Liberal black elites, who claim to speak on behalf of everyday blacks, in reality just are speaking for themselves, writes Jason Riley in the WSJ, citing school choice and crime control as two obvious examples.
Blacks favor charter schools and putting more police in their neighborhoods, while civil-rights leaders call for charter-school moratoriums and reduced funding for law enforcement. Nor is this divide a new phenomenon.
School Choice and Crime Control
From 1993 Gallup poll of black respondents:
- 75% wanted more cops on the street.
- 82% said that the criminal-justice system didn’t treat offenders harshly enough.
- 68% favored building more prisons so that longer sentences could be handed out.
Systemic racism is a blanket explanation for racial disparities. It a parlor game for better-off blacks who can afford to play games, offers Mr. Riley.
It helps activists raise money and intellectuals secure cushy posts in the academy, but it does nothing to help the black underclass, which is more interested in safer neighborhoods and better schools than in making white people feel guilty.
What is Critical race theory and what does it advance? By attributing social inequality to racial power structures it “posits that problems within the black community are entirely the fault of whites and the responsibility of whites to solve,” explains Mr. Riley.

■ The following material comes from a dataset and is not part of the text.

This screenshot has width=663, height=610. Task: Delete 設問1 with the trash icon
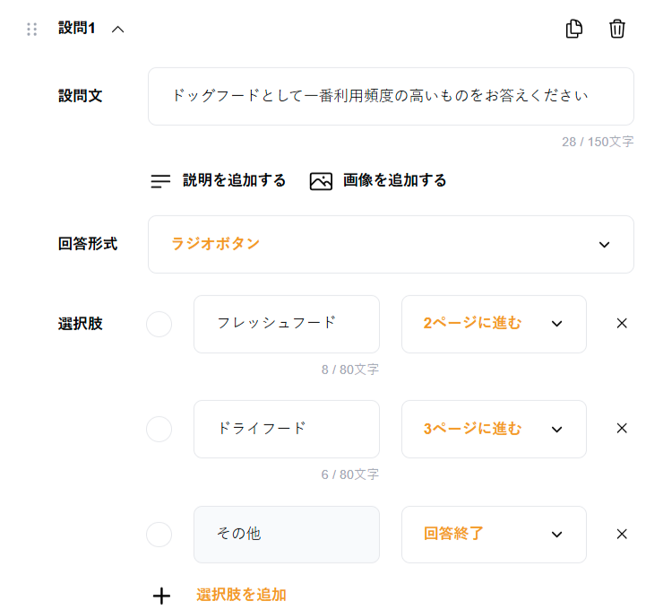(617, 29)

This thinking has grown in popularity over the past decade through the writings of Ta-Nehisi Coates, Michelle Alexander, Robin DiAngelo and Ibram X. Kendi. Its jargon—“white privilege,” “systemic racism,” “unconscious bias”—has entered the vernacular. It has moved beyond college campuses and into our elementary schools via Nikole Hannah-Jones and the New York Times’s “1619 Project.” It has entered workplaces through “diversity” and “racial sensitivity” training.
Many people are learning for the first time that the government has been paying “diversity consultants” to teach employees that the U.S. is inherently racist. But what’s also been revealed is the dwindling number of Stanley Crouches on the political left who are willing to call out today’s Derrick Bells.
Progressives have succeeded in bringing into the mainstream a school of thought once relegated to the fringes of the academy. There is no shortage of conservatives willing to push back against this pernicious nonsense, but where have the honest liberals gone?